Do a Thousand Words Make a Great Picture? Using Word Clouds to Analyze Text


This word cloud represents this blog post. You can use a word cloud to see repeated words within your text.

Even if today’s headline is the first time you’ve heard the term “word cloud,” you’ve likely seen them floating around the web. Online tools create word clouds by taking text and converting the words into an image where a word’s size is based on a word’s repetition. Besides being eye candy, these images can offer professionals the ability to quickly analyze their content and identify areas of emphasis. Why does this matter and why should you care? Take a moment and read on to discover how you can improve your Governance, Risk and Compliance (GRC) writing by using a word cloud.

Are GRC Authors Paid by the Word?
My late grandmother, an English teacher of 40 years, gave me her copy of James Fenimore Cooper’s Last of the Mohicans when I was 12 years old. To this day, I’ve yet to finish the book (and no, watching the 1992 movie version does not help). The reason for the gift was not to immerse myself in mid-18th century America. She gave me this book along with a key insight, “Cooper wrote like he got paid by the word; don’t you do the same.” A more famous analysis comes from Mark Twain when he stated that Cooper should, “use the right word, not its second cousin,” in reference to Cooper’s flowery, long-winded style. For evidence, read this sentence straight out of Last of the Mohicans:

When, therefore, intelligence was received at the fort which covered the southern termination of the portage between the Hudson and the lakes, that Montcalm had been seen moving up the Champlain, with an army “numerous as the leaves on the trees”, its truth was admitted with more of the craven reluctance of fear than with the stern joy that a warrior should feel, in finding an enemy within reach of his blow.

If you’re a fan of dense literature, you have my respect. However, being flowery or long-winded in literature is one thing: with literature, your readers read for pleasure. What happens when your readers read to finish a task? Text in the GRC universe too often expresses traits from a literary style.
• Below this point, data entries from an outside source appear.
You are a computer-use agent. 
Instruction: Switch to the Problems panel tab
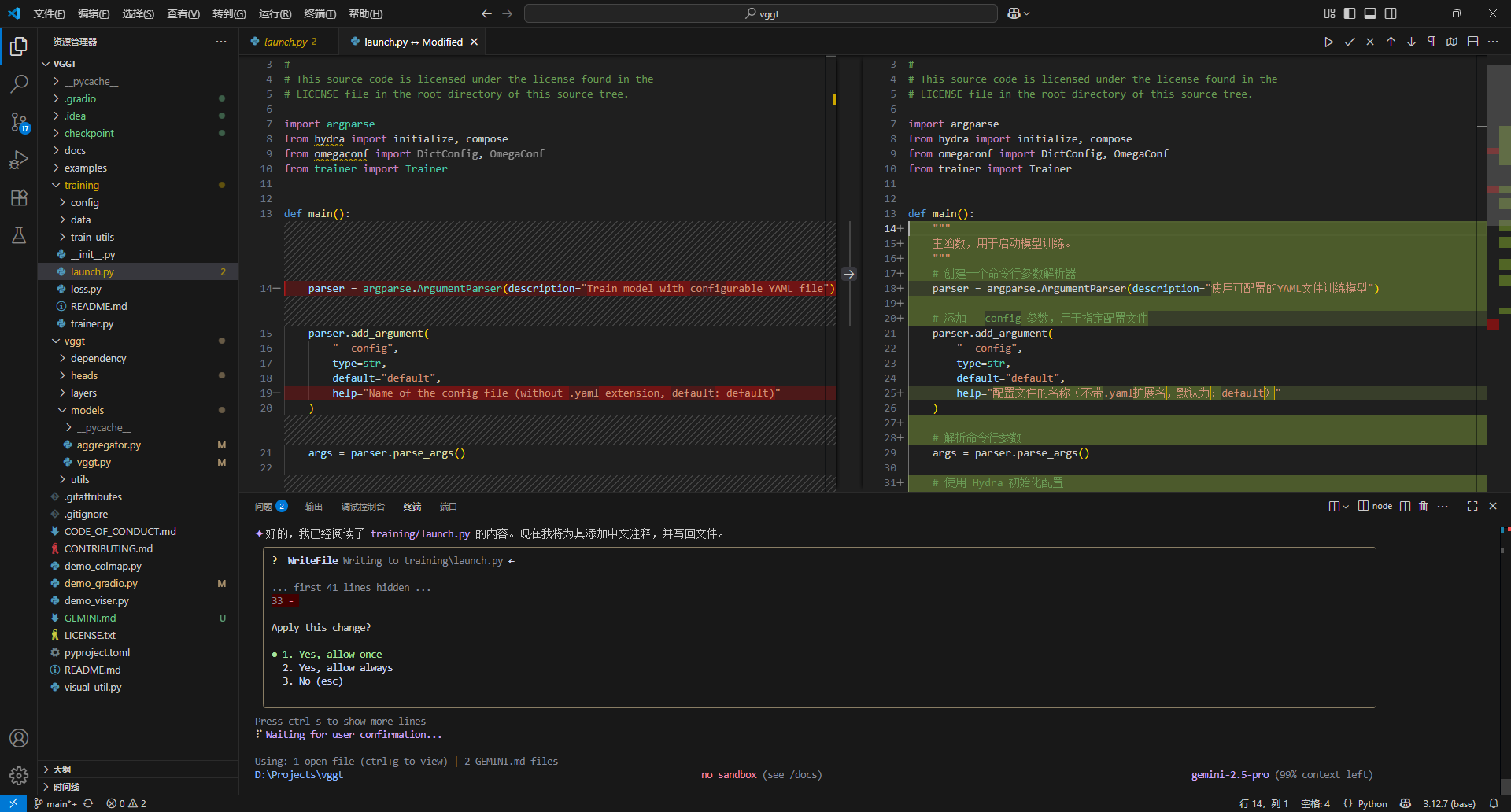click(271, 507)
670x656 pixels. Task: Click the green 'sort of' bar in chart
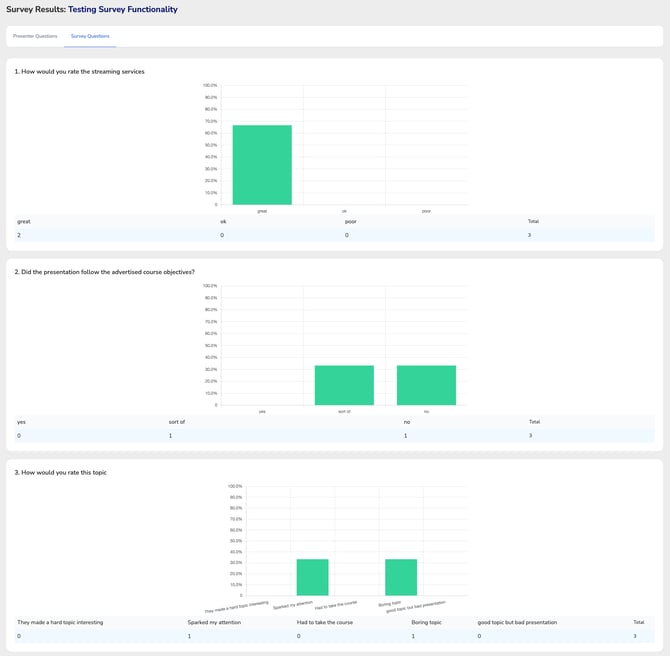[x=344, y=385]
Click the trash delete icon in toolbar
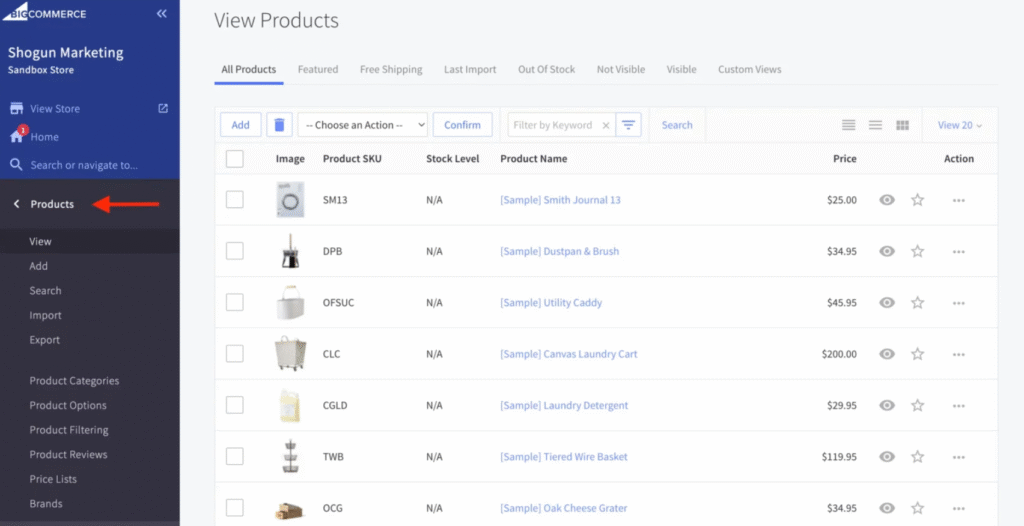 click(x=279, y=125)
How often have you suffered through writing using the following style traits:

  • Multiple words all representing the same concept, just for variety’s sake – procedure/response/task/method
  • Too many ideas in a single sentence
  • Information indifferent to the context when it’s read – think multiple, long-winded paragraphs on the proper exit locations during a crisis (in a crisis, readers won’t have time to read long paragraphs)

While the GRC authors may think the content is thorough, readers are left frustrated when they can’t promptly find the proper action buried within the dense content. In addition, readers may not know the precise task to complete when authors put the emphasis on the variety and their Thesaurus skills, and not the intent of the document.

To the Cloud! Using Word Clouds to Identify Repetition
Back to the beginning: how can word clouds help GRC authors? When you identify a problem, you can begin fixing it. Analyzing your text through a word cloud image allows you to quickly visualize the underlying repetition (or the lack of) within your text. For example, I created this word cloud image from the page where I captured the Last of the Mohicans quote:


Word cloud created from Chapter 1 of Last of the Mohicans.

What key terms stick out? Where is the emphasis? This text does not appear to stress any consistent theme. (I’m not saying it should; literature has a different intent. I’m using this only for contrast.) Word variety may be flowery and make for an expressive story, but it’s not the best style for adding emphasis to an important point or communicating instructions. This text wasn’t written for the world of work, so let’s cut him some slack. In contrast, check out the word cloud from the Occupational Safety and Health Act (OSHA) policy guidelines for the holiday season, content featured on last week’s blog post.


Word cloud created from OSHA’s “Crowd Management Safety Guidelines for Retailers.”

Look at what words stand out: crowd, store, emergency, management, event. The repetition of these words adds emphasis to the intent of the document – retail store owners should plan for emergencies due to large crowds. While no one will be gifting copies of OSHA guidelines for the holidays, this writing style effectively communicates the intent of the message, using repetition of the key words to add emphasis.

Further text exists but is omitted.